### Task directions
The lines to extract begin at the line that contains "The width and" and run through the last line of the listing; reproduce them exactly, minus any pictures.

### Data shown

|---|

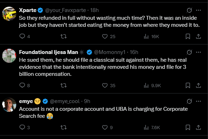208x139 pixels.
Task: Open more options on Xparte's tweet
Action: click(198, 10)

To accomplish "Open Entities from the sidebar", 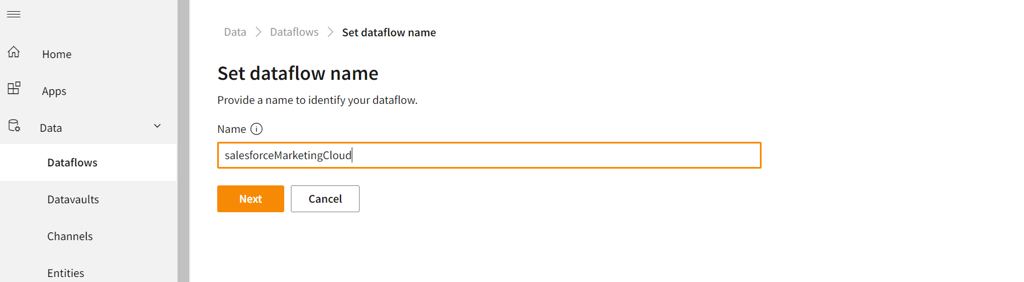I will click(x=65, y=273).
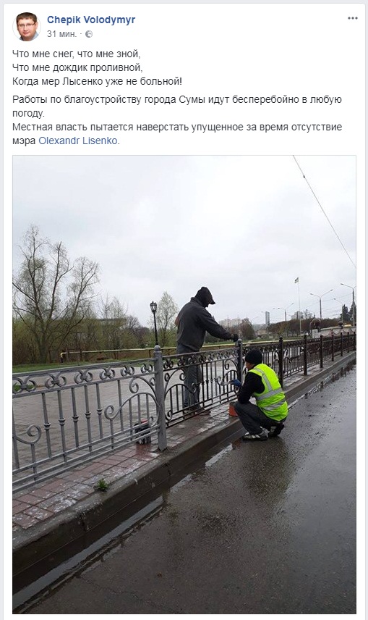Click the orange paint bucket in photo
Viewport: 368px width, 620px height.
click(233, 409)
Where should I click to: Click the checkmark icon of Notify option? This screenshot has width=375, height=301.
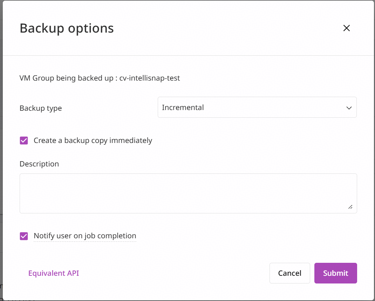(x=24, y=236)
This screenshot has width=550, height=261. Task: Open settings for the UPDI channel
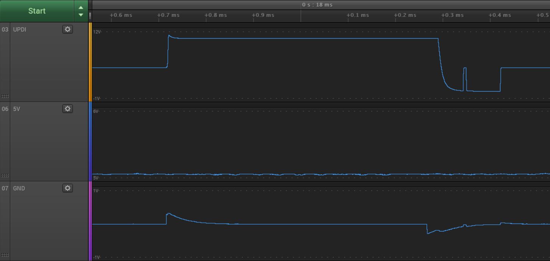point(67,29)

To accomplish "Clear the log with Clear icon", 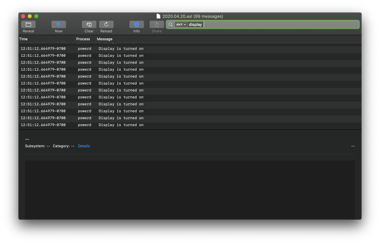I will click(89, 25).
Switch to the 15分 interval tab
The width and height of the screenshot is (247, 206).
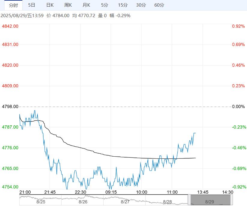click(x=123, y=5)
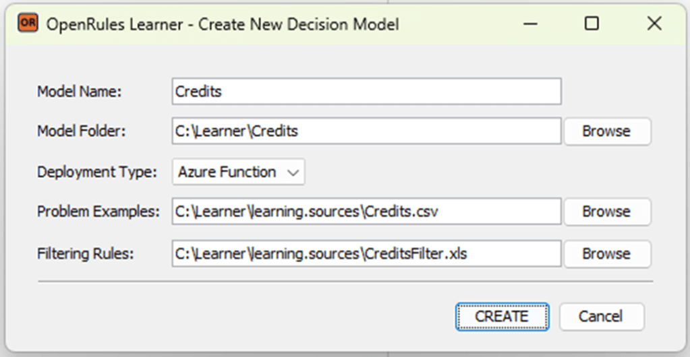The image size is (690, 357).
Task: Cancel the new decision model dialog
Action: pyautogui.click(x=601, y=316)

|---|

### Response
The width and height of the screenshot is (247, 206).
click(x=123, y=5)
The image size is (690, 357).
Task: Cancel the new decision model dialog
Action: pyautogui.click(x=601, y=316)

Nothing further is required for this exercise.